◆ PASSAGE PROVIDED:
....

Comparisons with previous studies are complicated by virtue of the differences in methodological approaches and the indices used to assess both the periodontal and the occlusal conditions. Ingervall et al11 also studied the relationship between crowding of teeth and gingival condition in a smaller sample of dental students of almost the same age bracket, as in subjects of this study. They found that crowding of teeth (tooth displaced by two mm or rotated for at least 15°) did not favor plaque accumulation on proximal tooth surfaces and influenced gingival inflammation only slightly.11 Geiger et al18 also found no significant correlation between crowding and periodontal condition. On the other hand, Buckley8 in a study of 300 teenagers reported a low but significant correlation in the range of that found in this study between lower incisor crowding as assessed by the Occlusal Feature Index, the PlI and the GI.

Although they did not rise to levels high enough to attain significance, the negative correlations between spacing and periodontal parameters indicate a trend toward more favorable periodontal condition in subjects with spaced dentition. Previous studies19,20 reported the same trend. These findings question the indication for space closure specifically for esthetic reasons, although it might contribute to maintaining dental health.

The reason why crowding, although significantly correlated with hygiene and inflammation, is not correlated to disease severity is elusive. However, it is noteworthy that although gingivitis must precede periodontitis, not all gingivitis progresses to periodontitis.21 

Concerning the interarch relationship, the results of this study indicate that open bite is more liable to induce morbidity with regard to the periodontium. This issue has not been investigated before because we found no study in the literature dealing with the influence of open bite on periodontal condition.

....

◆ PROVIDED MATERIAL:
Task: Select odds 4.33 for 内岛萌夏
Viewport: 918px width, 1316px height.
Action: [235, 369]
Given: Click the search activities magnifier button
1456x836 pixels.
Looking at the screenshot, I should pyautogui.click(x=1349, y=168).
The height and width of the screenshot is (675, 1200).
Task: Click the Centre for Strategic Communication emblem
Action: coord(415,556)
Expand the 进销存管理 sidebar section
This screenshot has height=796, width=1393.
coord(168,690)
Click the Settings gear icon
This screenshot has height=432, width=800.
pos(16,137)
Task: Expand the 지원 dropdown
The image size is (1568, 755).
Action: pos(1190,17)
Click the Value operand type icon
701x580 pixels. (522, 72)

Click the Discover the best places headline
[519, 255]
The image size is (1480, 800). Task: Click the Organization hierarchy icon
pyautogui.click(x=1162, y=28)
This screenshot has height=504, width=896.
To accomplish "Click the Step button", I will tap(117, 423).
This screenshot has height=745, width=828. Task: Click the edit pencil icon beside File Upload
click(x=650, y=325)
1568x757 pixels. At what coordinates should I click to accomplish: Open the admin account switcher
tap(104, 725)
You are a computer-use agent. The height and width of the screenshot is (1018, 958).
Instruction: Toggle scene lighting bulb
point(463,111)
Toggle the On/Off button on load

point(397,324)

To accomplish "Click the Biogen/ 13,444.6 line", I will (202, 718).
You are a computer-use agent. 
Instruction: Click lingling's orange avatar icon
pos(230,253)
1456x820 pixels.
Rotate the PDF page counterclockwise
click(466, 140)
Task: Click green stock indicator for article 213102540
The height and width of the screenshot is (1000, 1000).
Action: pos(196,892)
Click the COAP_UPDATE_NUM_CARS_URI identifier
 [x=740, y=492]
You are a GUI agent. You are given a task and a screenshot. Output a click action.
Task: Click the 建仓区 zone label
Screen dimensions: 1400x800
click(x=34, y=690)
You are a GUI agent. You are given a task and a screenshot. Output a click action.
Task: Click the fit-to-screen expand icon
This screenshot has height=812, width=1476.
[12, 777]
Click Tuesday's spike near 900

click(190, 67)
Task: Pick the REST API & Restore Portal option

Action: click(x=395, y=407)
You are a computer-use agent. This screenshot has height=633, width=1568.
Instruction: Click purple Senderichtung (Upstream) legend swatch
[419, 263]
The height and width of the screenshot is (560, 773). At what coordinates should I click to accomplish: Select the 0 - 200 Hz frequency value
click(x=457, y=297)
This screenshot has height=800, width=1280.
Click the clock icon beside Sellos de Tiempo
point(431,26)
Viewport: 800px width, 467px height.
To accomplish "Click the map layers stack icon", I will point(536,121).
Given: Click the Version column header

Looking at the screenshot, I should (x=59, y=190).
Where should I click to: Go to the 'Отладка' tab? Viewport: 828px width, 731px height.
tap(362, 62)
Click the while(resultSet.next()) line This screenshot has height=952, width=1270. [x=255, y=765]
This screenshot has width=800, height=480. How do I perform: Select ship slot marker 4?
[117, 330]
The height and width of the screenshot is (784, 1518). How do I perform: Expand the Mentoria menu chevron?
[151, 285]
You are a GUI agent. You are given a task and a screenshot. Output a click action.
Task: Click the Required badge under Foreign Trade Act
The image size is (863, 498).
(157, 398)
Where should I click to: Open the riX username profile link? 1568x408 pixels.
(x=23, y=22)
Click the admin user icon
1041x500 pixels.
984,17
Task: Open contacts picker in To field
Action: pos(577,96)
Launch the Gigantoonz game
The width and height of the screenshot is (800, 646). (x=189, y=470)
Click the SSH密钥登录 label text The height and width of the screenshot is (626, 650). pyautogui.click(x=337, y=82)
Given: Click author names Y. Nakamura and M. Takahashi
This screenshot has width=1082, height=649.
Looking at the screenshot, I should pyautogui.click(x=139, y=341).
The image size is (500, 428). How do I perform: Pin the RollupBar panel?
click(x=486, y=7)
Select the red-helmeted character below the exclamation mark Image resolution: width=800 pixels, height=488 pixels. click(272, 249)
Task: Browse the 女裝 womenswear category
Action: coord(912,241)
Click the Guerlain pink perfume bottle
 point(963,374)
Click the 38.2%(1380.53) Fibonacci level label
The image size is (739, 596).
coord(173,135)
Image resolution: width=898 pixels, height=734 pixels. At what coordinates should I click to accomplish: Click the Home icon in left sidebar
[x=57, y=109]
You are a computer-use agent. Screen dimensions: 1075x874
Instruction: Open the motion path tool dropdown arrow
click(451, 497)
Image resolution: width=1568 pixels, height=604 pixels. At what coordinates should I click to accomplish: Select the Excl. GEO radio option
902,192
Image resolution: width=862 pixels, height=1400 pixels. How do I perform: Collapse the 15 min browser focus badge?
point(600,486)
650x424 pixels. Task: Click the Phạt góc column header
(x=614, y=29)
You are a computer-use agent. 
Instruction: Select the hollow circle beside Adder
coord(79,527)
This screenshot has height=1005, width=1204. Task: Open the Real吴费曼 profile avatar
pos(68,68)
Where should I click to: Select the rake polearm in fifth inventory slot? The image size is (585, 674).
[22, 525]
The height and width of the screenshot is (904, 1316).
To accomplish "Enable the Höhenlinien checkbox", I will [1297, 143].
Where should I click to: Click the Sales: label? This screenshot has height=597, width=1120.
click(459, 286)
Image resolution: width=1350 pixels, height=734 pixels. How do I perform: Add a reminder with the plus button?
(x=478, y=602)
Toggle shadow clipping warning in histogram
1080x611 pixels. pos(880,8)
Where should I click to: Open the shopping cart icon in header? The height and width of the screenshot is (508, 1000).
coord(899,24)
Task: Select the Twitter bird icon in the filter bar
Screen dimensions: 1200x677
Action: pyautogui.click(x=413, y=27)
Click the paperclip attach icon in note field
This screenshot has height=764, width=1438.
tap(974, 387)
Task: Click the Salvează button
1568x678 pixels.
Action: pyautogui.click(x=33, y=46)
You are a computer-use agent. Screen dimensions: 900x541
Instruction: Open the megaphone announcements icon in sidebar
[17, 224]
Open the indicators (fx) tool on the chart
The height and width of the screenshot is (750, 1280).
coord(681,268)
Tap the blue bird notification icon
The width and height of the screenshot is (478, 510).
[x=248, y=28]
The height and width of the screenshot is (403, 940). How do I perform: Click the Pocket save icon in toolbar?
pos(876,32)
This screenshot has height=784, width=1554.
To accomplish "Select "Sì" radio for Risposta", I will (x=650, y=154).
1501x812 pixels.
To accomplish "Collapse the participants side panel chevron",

....

◆ WORK TO COMPLETE: According to the passage on tooth crowding and gum health, how many teenagers were in Buckley's study? The records come from a different source than the passage on tooth crowding and gum health.

◆ SOLUTION FOR THIS PROBLEM: 300 teenagers.